Then of course there is the even more valuable category of user feedback. Ideally your platform allows users to vote on every answer the chatbot gives using little š/š buttons in the UI, alongside an optional comments field.
But if that’s not possible, then another way would be to ask users to fill in a short survey after the chatbot flow has finished.
Your feedback will be one of two categories:
- Positive
Whenever users indicate something was helpful that is a big, big sign that your chatbot has made something easier compared to how it was. The more positive feedback you get the higher the chances are that user are ‘rewiring’ their behavior to seek out the chatbot again for future queries. - Negative
Conversely, if there is any negative feedback either the information didn’t reduce the friction enough or was just plain wrong. Either way, these issues need addressing quickly to avoid users turning away from the chatbot in the future.
7. Channels and deployment
There are obviously many channels and chat applications that various platforms may be compatible with:
- Webchat plugin (for web pages and Intranets)
- Slack
- Microsoft Teams
- Cisco Webex
- Mobile web or native app
- Browser extension
- Desktop application
- Alexa
- Google Assistant
You don’t need your chatbot to be available on all of those, but those that your organization cares about, should be supported.
2 Examples:
1. Let’s say you’re planning a chatbot for your SharePoint users, then you should check whether a web chat plugin is available.

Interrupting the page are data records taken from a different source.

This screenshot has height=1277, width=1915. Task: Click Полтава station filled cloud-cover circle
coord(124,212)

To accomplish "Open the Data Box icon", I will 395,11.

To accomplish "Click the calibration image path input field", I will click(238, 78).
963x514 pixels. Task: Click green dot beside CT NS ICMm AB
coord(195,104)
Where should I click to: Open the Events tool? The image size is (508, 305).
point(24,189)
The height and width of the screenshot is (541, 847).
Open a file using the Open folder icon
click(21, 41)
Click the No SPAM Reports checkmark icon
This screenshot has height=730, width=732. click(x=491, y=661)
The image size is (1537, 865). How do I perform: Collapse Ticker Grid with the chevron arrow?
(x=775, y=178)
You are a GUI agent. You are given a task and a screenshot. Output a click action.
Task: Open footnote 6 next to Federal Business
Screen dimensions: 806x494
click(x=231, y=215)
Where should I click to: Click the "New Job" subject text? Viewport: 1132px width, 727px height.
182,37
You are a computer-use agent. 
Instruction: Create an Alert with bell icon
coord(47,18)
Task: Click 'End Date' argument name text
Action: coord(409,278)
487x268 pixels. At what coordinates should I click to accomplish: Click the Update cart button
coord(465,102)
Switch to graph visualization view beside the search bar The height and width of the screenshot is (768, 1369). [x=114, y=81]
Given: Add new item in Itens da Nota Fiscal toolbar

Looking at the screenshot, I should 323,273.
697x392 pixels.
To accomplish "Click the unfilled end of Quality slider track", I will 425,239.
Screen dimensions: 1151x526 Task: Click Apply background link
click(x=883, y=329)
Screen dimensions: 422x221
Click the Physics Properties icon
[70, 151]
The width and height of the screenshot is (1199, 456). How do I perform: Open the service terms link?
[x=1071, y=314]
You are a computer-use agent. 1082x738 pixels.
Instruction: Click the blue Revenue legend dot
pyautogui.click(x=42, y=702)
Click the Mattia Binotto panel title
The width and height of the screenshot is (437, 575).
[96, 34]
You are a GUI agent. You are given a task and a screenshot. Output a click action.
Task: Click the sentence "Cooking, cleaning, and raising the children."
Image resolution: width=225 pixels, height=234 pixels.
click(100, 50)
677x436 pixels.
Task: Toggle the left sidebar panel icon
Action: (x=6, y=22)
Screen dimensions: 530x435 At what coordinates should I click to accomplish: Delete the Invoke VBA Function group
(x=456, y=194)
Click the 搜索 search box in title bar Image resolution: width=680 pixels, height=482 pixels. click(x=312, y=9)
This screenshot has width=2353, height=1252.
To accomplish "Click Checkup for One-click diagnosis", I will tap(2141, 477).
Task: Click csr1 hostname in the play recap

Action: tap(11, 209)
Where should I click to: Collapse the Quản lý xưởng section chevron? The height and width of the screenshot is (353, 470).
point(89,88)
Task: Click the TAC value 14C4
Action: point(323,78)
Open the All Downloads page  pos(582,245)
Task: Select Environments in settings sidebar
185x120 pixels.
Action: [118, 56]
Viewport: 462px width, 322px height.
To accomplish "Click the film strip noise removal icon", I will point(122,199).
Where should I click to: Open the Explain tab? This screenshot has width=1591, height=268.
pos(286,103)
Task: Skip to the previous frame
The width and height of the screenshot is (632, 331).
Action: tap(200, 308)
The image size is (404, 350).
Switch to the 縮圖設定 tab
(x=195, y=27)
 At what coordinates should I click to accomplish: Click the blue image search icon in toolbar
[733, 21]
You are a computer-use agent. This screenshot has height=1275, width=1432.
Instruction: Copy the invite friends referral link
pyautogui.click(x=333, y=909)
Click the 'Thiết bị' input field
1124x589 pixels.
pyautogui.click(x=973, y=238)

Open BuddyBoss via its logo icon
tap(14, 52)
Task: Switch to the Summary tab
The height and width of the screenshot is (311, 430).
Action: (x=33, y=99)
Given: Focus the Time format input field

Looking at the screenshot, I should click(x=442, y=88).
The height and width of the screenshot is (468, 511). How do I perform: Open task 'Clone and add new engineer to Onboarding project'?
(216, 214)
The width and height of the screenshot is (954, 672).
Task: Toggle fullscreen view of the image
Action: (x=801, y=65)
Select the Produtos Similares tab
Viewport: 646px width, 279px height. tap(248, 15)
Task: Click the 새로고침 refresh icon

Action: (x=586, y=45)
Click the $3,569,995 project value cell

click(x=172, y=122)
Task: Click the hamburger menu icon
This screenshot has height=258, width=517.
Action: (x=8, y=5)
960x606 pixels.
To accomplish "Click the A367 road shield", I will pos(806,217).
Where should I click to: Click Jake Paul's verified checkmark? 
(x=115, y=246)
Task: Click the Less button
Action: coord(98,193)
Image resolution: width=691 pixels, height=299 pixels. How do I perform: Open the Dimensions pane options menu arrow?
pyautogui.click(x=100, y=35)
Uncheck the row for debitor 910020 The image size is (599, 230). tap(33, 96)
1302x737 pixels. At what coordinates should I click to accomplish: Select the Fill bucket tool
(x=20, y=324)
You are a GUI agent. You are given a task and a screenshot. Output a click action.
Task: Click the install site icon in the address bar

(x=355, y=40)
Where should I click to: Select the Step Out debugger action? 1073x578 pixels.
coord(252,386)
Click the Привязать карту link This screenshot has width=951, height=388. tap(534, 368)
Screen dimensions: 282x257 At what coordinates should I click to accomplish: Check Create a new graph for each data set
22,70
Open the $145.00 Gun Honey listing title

2. Meanwhile, if your organization uses Slack you should check your tool supports Slack’s native Block Kit, while you don’t need to pay attention to how well they integrate with other chat tools.
Then there is a question of deployment: Is your organization submitting custom apps/skills/chatbots to each platform you want to use the chatbot with?
Submissions to ‘app stores’ of chat platform, e.g. Microsoft Teams, can be quite arduous as companies need to support OAuth protocols, meet privacy requirements, provide contact details, as well as pass a ‘user experience review’ from each platform they want to be listed in.
This could spell some upfront work for you. On the other hand, most SaaS solutions will simply feature their own centralized chatbot for most channels. That’s just a generic chatbot from the vendor you can readily add to the instance of your chat tool (say the central Microsoft Teams bot from Digital Assistant).
However the catch is that all the branding will be rigidly showing the SaaS tool’s name with next to no option to modify the experience for your users; just in case you do in fact need that flexibility. (It’s because the vendor similarly had to go through the tough review process to get their chatbot listed.)
Editor’s tip:
Some platforms actually let you go either way, by providing their central chatbot, but also providing endpoints you can consume with your custom chatbot, say for Microsoft Teams.
8. Use cases
What do you actually want to help your users with? Will you make mostly QnA based chatbots where people ask questions and get answers?
Or do you want to offer precise answers drawing from data from your CRM, ERP, Outlook, Helpdesk, etc.?
We made a whole guide about how to best select use cases for your chatbot based on attributing a score. But in a nutshell, you need at least some use cases that are not just generic, canned “copy-and-paste jobs” or bookmarks to places elsewhere in the Intranet.
Drawing on APIs to give instant, personalized answers is a huge factor in how useful your chatbot is going to be perceived. Imagine you could reduce ‘looking up your PTO allowance’ from a 3 minute process to a 10 second process, and user’s are going to love your chatbot.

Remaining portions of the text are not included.